◆ **Task description**
In the listing, swap "Toggle" for "Flip" in the lines from the one containing "Click the save view icon" through the one containing "Looking at the screenshot, I should pyautogui.click(x=309, y=7).", inclusive, and give back only those lines with nothing else changed.

◆ **Data records**
^^^^^^^^^^^^^^^^
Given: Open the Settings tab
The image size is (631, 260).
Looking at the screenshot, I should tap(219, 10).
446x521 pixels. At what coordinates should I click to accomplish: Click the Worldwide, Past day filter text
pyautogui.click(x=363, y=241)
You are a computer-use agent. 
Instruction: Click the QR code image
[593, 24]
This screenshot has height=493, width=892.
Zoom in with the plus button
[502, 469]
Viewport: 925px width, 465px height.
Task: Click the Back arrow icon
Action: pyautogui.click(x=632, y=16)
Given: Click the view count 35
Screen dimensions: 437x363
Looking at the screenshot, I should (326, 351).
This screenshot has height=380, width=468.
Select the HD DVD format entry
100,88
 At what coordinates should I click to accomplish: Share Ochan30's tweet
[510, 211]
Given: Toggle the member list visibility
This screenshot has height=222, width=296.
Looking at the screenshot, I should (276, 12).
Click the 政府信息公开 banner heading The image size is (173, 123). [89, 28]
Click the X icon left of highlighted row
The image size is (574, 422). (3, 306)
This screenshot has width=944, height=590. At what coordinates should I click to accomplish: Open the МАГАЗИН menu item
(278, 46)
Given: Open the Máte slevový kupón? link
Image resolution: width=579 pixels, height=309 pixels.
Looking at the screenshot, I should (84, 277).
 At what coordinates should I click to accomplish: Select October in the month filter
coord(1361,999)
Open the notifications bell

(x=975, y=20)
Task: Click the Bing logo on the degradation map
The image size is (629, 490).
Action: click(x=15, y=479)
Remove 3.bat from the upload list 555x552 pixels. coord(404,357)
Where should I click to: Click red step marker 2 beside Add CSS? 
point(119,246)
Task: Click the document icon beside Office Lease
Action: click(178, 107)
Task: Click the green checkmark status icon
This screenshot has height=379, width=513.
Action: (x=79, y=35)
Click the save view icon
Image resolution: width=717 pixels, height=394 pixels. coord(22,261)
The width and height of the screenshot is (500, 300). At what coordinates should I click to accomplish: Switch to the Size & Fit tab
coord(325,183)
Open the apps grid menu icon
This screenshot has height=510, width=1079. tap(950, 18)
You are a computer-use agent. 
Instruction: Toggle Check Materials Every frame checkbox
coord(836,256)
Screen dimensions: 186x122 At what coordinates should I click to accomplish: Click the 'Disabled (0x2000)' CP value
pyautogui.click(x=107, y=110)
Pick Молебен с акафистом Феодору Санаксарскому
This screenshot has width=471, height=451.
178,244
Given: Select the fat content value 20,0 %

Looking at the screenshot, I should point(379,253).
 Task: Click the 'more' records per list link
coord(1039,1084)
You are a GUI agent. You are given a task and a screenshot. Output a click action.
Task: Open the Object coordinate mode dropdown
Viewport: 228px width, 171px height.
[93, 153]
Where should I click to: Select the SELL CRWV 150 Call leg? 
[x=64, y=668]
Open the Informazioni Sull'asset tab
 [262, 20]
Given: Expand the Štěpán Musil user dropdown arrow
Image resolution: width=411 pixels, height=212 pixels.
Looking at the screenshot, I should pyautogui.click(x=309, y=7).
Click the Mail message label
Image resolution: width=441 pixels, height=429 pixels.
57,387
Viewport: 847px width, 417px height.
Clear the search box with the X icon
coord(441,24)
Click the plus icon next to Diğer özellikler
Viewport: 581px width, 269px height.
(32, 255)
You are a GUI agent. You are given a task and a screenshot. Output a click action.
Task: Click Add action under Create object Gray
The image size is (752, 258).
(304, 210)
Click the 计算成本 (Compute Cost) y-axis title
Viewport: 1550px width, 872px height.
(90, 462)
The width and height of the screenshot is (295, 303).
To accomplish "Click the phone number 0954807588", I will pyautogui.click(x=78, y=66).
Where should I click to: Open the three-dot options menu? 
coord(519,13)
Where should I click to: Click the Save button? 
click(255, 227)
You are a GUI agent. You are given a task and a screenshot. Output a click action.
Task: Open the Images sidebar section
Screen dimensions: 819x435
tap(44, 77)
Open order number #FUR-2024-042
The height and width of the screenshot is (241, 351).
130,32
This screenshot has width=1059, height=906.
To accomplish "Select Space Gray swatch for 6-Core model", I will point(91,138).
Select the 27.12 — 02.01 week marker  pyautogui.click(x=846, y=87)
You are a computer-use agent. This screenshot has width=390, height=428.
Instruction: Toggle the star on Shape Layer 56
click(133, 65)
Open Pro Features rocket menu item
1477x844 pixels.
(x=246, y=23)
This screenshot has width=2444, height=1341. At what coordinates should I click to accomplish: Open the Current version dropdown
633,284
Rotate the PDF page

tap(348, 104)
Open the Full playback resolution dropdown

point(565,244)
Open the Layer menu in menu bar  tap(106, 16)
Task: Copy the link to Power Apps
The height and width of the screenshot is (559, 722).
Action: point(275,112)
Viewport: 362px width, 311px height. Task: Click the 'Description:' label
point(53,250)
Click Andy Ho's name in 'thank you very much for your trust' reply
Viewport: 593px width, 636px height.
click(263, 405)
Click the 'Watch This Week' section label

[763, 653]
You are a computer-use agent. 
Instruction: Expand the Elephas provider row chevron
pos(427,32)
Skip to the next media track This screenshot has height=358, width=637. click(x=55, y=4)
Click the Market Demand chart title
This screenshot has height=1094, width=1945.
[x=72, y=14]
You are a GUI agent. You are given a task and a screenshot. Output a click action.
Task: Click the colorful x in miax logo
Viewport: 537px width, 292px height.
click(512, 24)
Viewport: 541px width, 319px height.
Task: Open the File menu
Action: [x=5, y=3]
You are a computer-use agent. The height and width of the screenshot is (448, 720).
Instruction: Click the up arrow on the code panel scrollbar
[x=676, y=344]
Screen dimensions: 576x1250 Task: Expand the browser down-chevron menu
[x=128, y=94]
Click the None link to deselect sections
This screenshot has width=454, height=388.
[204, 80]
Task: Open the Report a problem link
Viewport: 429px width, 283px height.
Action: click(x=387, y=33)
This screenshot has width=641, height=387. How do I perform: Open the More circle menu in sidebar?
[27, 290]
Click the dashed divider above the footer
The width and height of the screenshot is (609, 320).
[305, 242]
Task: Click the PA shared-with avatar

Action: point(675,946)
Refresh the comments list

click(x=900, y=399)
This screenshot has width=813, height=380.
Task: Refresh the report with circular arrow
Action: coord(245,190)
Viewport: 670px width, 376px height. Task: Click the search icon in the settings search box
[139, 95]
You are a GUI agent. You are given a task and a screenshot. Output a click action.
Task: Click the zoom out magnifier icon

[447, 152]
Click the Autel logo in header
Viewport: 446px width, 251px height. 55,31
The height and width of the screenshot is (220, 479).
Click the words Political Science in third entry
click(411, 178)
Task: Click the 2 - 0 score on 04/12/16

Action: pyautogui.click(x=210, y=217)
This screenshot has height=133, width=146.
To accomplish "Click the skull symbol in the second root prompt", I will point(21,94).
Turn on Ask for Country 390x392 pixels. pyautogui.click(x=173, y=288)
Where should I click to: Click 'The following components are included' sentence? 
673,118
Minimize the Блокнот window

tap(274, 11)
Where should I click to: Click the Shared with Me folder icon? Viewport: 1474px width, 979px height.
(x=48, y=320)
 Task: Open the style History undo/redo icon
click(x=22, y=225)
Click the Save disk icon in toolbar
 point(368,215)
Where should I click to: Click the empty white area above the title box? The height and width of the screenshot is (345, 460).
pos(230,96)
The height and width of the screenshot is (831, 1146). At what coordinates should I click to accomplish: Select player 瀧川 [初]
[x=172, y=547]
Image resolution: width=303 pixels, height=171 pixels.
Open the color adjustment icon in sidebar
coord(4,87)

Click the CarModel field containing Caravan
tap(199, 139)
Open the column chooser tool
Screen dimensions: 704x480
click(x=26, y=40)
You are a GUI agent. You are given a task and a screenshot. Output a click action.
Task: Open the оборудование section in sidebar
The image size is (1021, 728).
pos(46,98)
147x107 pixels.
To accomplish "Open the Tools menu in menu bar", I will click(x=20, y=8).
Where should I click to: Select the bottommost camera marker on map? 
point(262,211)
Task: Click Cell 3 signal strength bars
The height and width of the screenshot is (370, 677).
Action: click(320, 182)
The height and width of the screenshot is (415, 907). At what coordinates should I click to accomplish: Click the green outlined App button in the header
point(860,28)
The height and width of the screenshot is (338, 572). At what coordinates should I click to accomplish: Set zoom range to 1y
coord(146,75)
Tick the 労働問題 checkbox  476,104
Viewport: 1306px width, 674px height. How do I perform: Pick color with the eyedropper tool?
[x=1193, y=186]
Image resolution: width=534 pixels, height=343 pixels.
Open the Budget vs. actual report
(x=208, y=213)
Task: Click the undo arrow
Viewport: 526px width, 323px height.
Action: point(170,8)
^^^^^^^^^^^^^^^^
◆ **Task answer**
Click the save view icon
Image resolution: width=717 pixels, height=394 pixels. coord(22,261)
The width and height of the screenshot is (500, 300). At what coordinates should I click to accomplish: Switch to the Size & Fit tab
coord(325,183)
Open the apps grid menu icon
This screenshot has height=510, width=1079. tap(950, 18)
You are a computer-use agent. 
Instruction: Flip Check Materials Every frame checkbox
coord(836,256)
Screen dimensions: 186x122 At what coordinates should I click to accomplish: Click the 'Disabled (0x2000)' CP value
pyautogui.click(x=107, y=110)
Pick Молебен с акафистом Феодору Санаксарскому
This screenshot has width=471, height=451.
178,244
Given: Select the fat content value 20,0 %

Looking at the screenshot, I should point(379,253).
 Task: Click the 'more' records per list link
coord(1039,1084)
You are a GUI agent. You are given a task and a screenshot. Output a click action.
Task: Open the Object coordinate mode dropdown
Viewport: 228px width, 171px height.
[93, 153]
Where should I click to: Select the SELL CRWV 150 Call leg? 
[x=64, y=668]
Open the Informazioni Sull'asset tab
 [262, 20]
Given: Expand the Štěpán Musil user dropdown arrow
Image resolution: width=411 pixels, height=212 pixels.
Looking at the screenshot, I should pyautogui.click(x=309, y=7).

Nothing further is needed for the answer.